During a recent layover in Tulsa, I got into a conversation with an executive from a popular shoe company, and it wasn't going well. When we boarded the flight in New York City he thought he was in the shoe business, exclusively. Fifteen hundred miles later, I was beginning to convince him otherwise.
"I have some news," I said with the kind of affable pugnacity people either love or hate about me. "In the digital age, every business is in the publishing industry."
I'll repeat it again because it's that important: In the digital age, every business is in the publishing industry. And you can thank technology for that.
When technology (read: the Internet) became the nucleus of our lives, it changed the DNA of many businesses. But only a handful was as violently disrupted as the publishing industry.
For over a hundred years, the publishing supply chain remained relatively static: writer creates content; publisher edits, markets and prints content; retailer distributes content. That's it. End of story. But the Internet shook everything up by streamlining the entire process and creating a new model: content creator writes, edits, markets, publishes and distributes content.
Does this system still require a platform? Yes, of course. Is it the kind of brick and mortar outfit that once stood so pervasively between creator and consumer? Absolutely not. Content in 2012 is designed to be shareable, connectable. Creator meet consumer. Consumer meet creator.
This new approach to words-on-the-page has caused a dramatic power shift and leveled the playing field for businesses and individuals alike, providing a unique opportunity for everyone to become publishers -- something businesses should wholeheartedly embrace. And not just because it's the current trend.
Building a platform of compelling and authentic content can have a slew of positive effects on your business. It can help build brand loyalty, develop thought leadership (the real kind), increase sales, create a better culture, gain valuable permission assets, and the list goes on and on.
But most importantly, becoming a publisher can provide the rare and special opportunity to develop a direct link between business and consumer. No more middleman. No more relying on media companies for coverage. Now if you want hype, you can create it yourself.
I'm not saying that entering the publishing game is easy; the shoe executive from New York City was right to be a little frightened. Creating valuable content is about more than just the act itself: it's about the strategy and development behind it.
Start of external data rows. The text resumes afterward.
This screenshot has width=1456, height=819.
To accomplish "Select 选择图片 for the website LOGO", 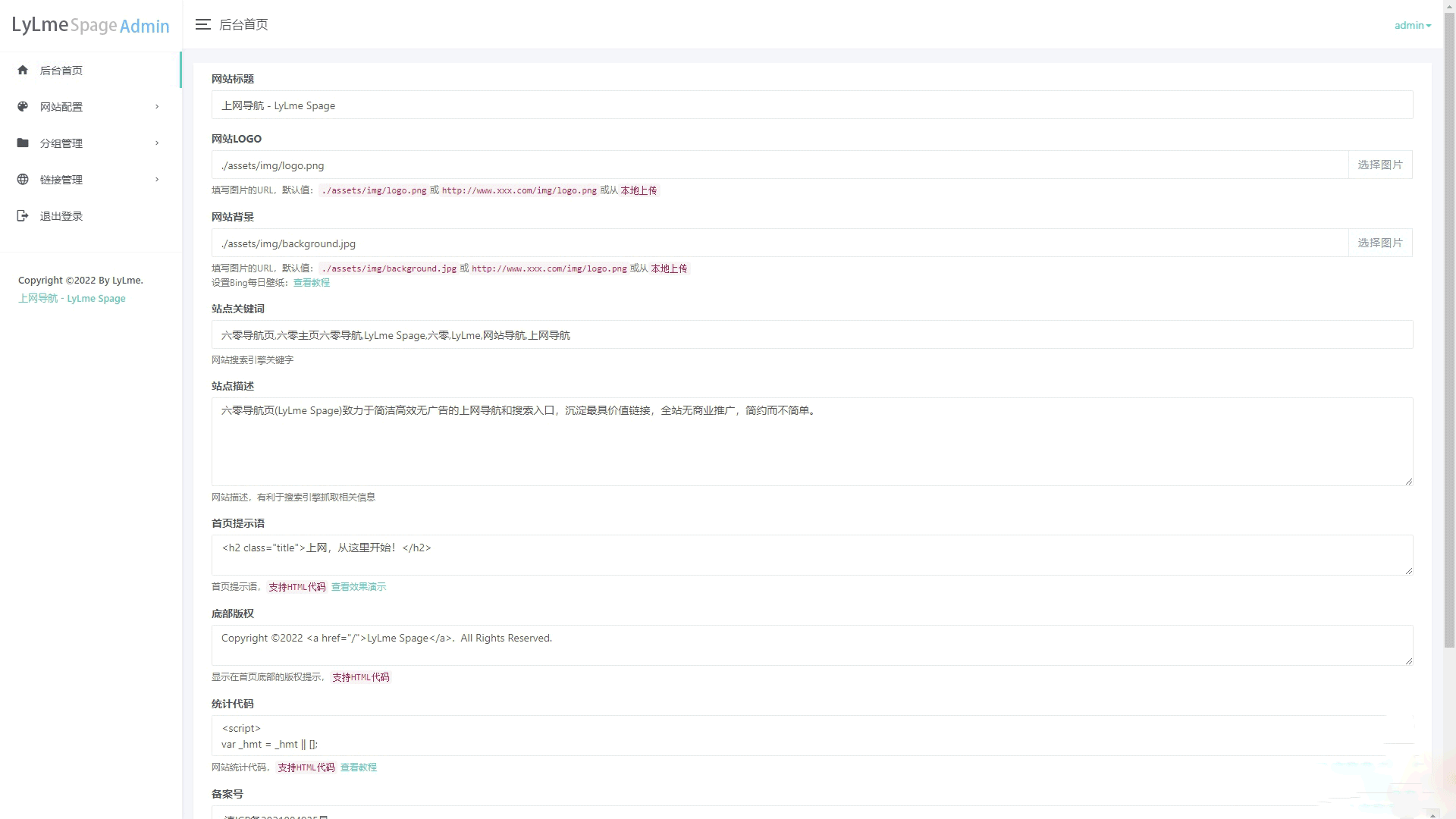I will pyautogui.click(x=1380, y=165).
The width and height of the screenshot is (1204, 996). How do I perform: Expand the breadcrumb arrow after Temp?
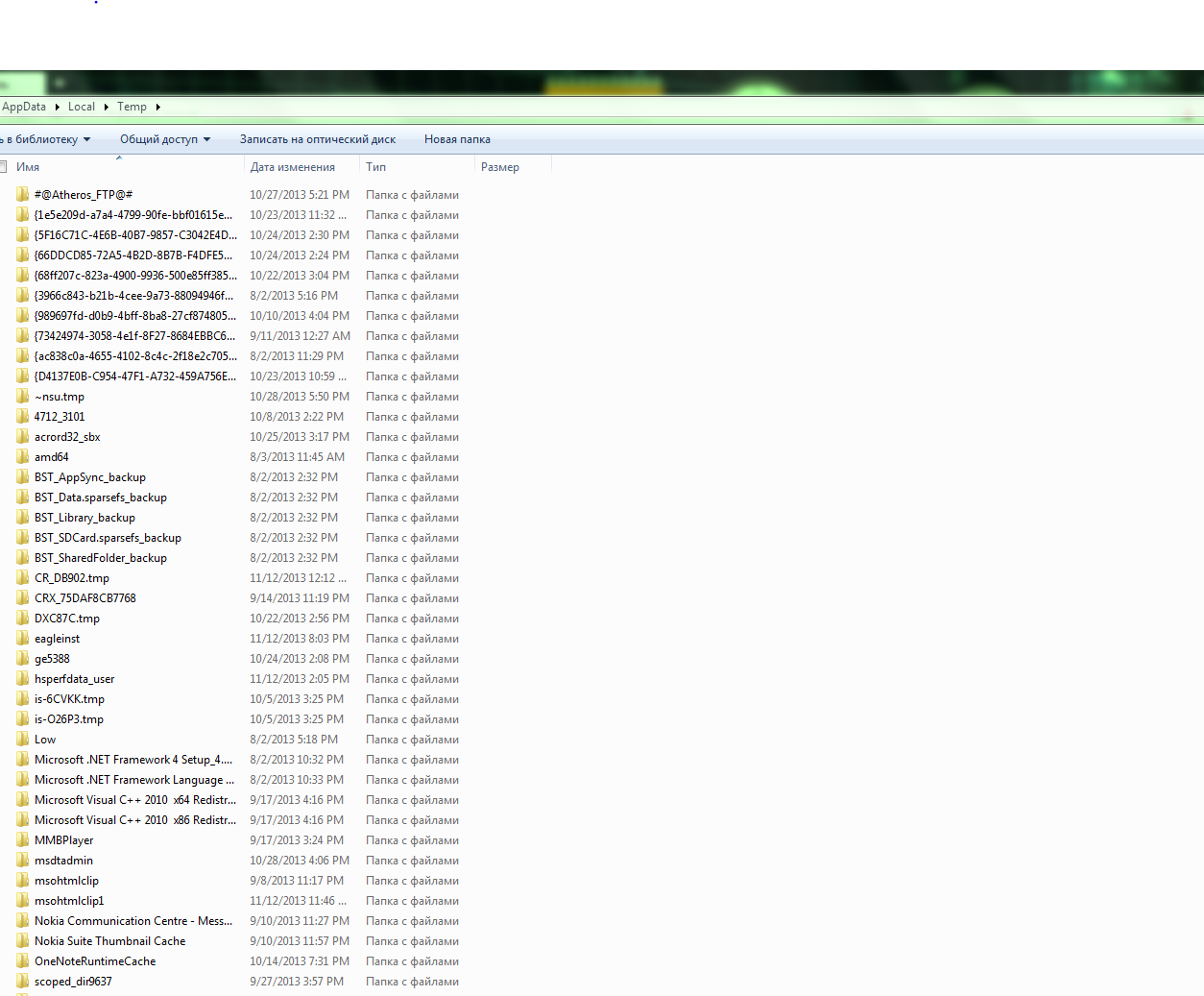(157, 107)
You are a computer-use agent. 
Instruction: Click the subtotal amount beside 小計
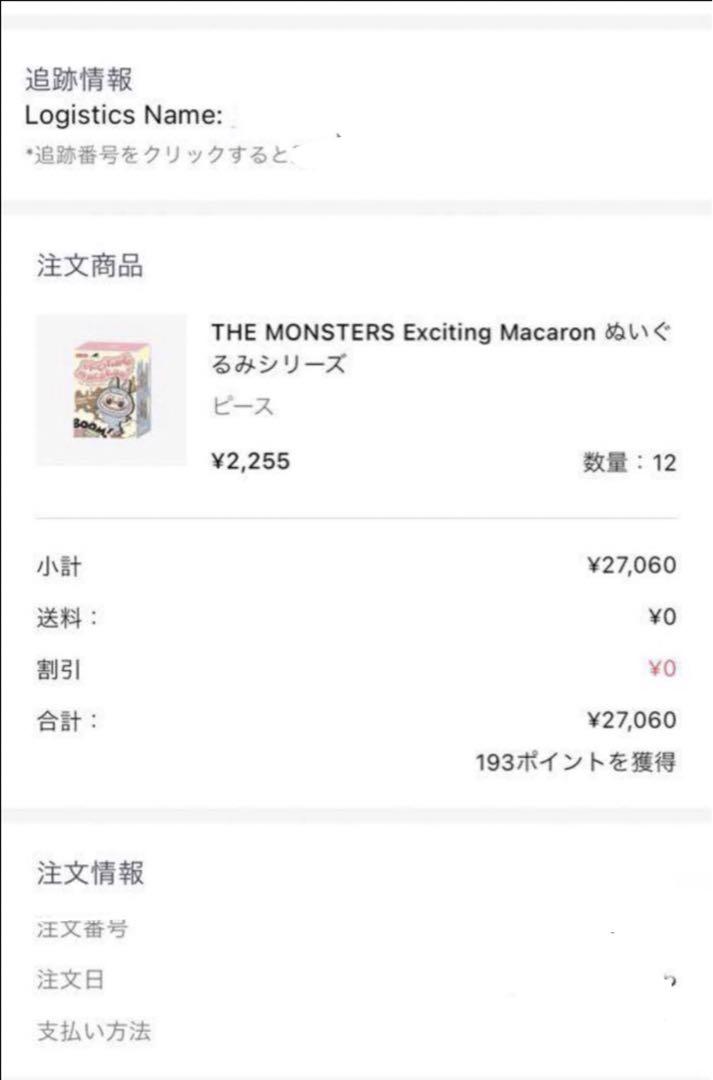click(x=631, y=566)
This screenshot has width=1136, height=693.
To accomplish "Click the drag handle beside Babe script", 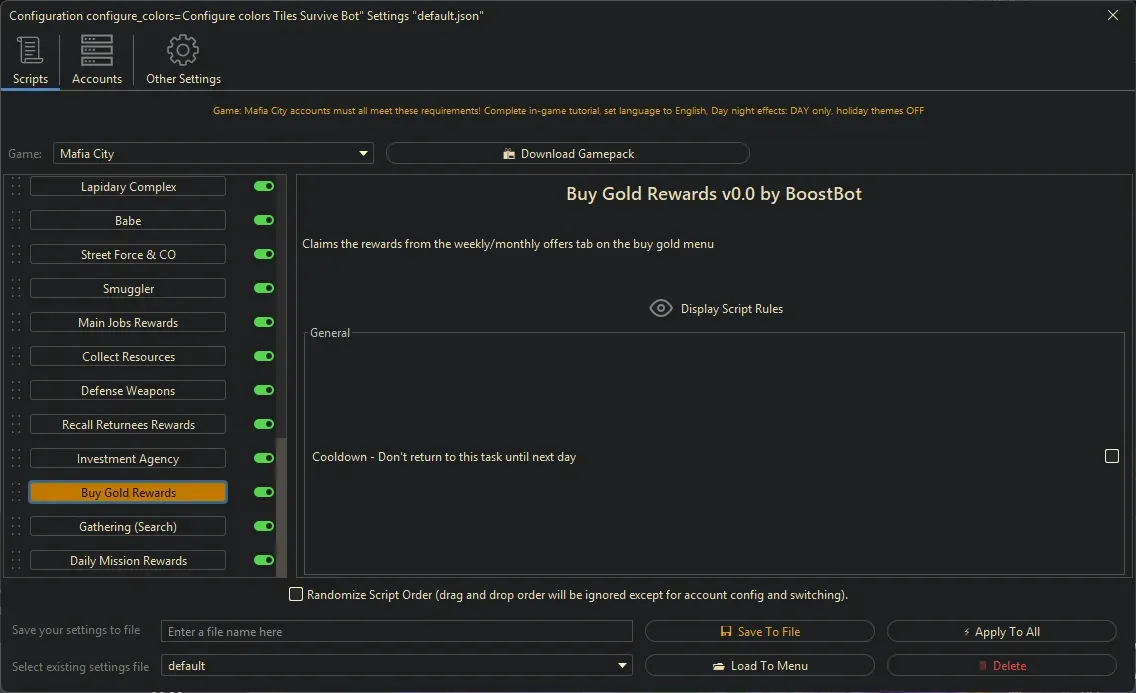I will click(x=14, y=220).
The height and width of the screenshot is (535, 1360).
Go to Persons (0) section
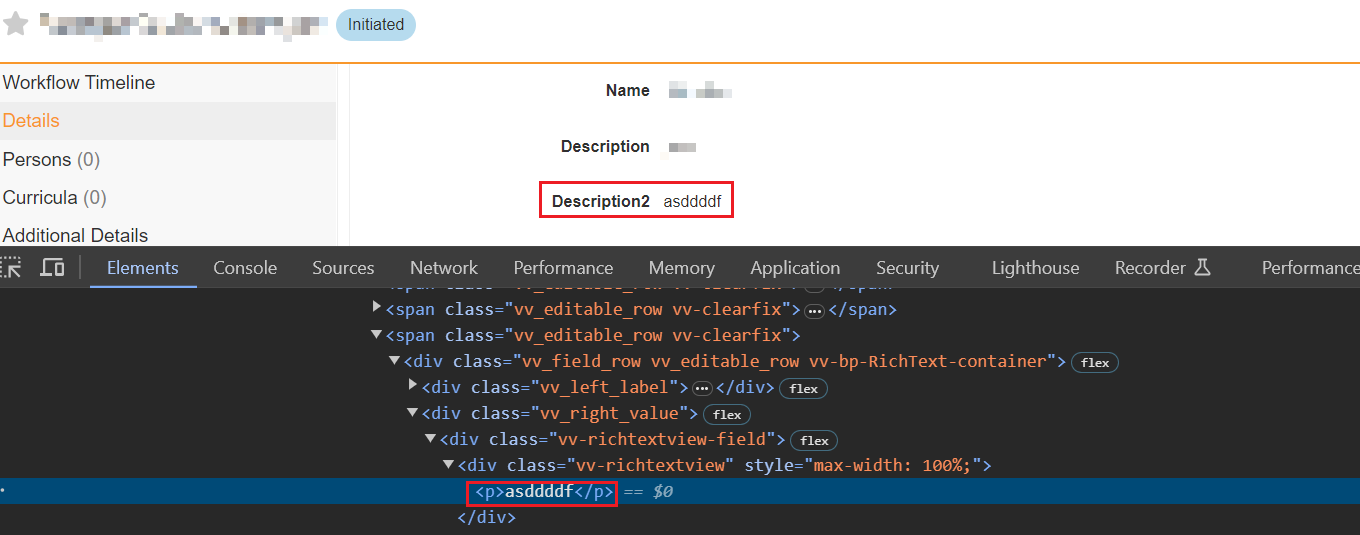51,160
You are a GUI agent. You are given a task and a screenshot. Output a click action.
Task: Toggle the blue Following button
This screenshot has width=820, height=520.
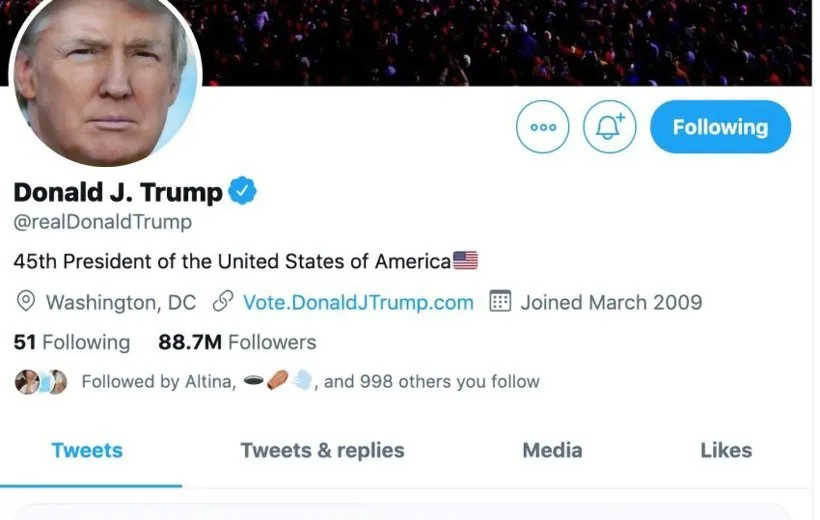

In other words, a business must understand both the how and the why of what they publish. That's when it works.
To deny such a valuable tool because it's scary and new is to overlook an entire category of innovation. What's more, it's essentially giving your competitor an open invitation to dominate the market.
So allow me to say it once again -- and this time, write it down. In the digital age, every business is in the publishing industry. And that includes yours.